>> START MATERIAL PROVIDED
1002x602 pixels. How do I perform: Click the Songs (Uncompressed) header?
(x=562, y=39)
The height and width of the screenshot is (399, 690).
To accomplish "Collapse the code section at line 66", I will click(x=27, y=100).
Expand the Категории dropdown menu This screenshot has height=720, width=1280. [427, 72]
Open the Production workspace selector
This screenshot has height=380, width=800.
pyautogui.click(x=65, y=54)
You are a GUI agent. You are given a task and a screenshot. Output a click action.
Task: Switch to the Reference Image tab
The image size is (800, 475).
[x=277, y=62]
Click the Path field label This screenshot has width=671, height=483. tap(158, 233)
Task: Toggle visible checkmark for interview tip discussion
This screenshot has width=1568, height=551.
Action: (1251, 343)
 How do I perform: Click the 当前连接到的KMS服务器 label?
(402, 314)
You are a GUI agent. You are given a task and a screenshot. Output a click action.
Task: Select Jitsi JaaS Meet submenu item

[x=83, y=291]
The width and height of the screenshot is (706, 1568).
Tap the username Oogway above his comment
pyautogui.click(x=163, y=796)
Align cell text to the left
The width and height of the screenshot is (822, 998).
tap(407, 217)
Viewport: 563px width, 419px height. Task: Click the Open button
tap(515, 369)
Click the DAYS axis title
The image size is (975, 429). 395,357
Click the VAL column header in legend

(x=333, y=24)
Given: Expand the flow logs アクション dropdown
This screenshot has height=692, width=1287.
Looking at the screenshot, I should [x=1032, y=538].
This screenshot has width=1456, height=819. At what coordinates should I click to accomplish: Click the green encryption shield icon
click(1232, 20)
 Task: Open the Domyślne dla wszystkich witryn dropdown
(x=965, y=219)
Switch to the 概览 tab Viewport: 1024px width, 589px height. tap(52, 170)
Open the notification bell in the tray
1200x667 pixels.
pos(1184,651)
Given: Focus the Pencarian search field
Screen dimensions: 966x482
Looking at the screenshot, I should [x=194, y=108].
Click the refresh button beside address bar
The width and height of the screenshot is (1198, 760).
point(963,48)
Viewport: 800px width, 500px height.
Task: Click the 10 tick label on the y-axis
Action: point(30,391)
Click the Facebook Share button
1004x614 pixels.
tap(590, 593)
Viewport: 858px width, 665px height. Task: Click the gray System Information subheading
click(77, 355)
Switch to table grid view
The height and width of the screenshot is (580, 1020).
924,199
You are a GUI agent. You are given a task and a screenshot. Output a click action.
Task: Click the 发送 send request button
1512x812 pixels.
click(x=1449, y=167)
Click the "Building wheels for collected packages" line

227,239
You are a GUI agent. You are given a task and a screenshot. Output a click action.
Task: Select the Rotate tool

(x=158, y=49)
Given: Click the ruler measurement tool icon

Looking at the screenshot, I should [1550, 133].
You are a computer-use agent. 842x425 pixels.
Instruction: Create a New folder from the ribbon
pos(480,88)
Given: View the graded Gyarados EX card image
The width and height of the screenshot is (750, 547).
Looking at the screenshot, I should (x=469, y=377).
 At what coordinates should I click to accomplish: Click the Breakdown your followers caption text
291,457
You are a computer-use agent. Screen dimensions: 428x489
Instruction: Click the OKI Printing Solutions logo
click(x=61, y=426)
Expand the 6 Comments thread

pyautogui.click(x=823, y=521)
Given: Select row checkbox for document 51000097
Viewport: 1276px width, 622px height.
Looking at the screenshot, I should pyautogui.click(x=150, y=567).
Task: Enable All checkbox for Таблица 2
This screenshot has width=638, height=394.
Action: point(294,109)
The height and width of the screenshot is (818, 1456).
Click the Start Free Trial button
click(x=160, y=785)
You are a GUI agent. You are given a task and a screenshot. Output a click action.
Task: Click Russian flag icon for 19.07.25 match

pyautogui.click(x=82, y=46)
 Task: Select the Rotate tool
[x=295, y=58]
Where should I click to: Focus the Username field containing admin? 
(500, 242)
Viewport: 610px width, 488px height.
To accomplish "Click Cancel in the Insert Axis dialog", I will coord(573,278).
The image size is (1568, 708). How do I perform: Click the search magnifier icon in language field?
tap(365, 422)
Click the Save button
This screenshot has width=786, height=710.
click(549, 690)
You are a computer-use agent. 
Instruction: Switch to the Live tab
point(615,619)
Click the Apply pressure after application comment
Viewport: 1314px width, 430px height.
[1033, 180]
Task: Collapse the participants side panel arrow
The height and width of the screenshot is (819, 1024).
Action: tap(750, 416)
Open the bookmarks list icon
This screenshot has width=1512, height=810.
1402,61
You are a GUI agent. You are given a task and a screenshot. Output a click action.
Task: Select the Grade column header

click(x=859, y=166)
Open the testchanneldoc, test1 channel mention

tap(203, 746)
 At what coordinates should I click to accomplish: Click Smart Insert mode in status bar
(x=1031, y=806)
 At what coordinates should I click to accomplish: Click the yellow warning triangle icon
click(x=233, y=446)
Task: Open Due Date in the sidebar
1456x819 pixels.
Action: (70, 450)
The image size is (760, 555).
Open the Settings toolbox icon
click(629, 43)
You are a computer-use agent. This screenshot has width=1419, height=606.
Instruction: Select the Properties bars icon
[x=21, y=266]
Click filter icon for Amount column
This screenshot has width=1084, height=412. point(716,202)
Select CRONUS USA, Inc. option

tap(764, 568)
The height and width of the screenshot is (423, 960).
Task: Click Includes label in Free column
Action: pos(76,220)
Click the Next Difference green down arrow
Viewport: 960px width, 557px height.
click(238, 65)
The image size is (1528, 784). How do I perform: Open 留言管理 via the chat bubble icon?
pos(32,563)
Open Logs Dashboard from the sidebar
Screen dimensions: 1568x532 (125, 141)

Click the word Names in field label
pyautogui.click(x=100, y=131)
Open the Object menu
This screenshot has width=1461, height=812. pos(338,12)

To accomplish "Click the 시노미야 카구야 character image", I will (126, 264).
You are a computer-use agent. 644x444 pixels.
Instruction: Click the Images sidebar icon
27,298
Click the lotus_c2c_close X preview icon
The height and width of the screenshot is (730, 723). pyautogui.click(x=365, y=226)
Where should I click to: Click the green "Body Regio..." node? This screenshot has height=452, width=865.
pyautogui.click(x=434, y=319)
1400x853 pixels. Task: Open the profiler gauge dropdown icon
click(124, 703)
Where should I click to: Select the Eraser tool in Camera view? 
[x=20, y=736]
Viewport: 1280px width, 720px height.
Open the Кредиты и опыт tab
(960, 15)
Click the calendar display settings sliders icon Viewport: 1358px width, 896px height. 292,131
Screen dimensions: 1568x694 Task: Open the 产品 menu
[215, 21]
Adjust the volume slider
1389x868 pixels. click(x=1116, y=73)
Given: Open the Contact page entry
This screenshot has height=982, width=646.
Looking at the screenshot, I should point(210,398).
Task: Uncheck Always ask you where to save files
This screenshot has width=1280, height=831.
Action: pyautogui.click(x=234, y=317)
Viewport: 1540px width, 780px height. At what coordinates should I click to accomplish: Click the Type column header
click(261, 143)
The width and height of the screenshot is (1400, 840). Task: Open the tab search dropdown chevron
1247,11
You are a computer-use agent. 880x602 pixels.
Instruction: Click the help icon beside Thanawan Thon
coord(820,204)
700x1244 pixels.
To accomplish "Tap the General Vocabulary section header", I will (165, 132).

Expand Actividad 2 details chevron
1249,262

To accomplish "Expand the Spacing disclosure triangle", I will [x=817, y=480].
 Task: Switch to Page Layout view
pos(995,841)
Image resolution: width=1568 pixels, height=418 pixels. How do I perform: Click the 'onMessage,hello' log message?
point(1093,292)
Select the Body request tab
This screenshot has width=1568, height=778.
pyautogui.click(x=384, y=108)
>> END MATERIAL PROVIDED
# TASK REQUIREMENTS
Collect every line of the entries above that contains the string "text", and note that case counts.

# SOLUTION FOR THIS PROBLEM
Align cell text to the left
 At what coordinates should I click to accomplish: Click the Breakdown your followers caption text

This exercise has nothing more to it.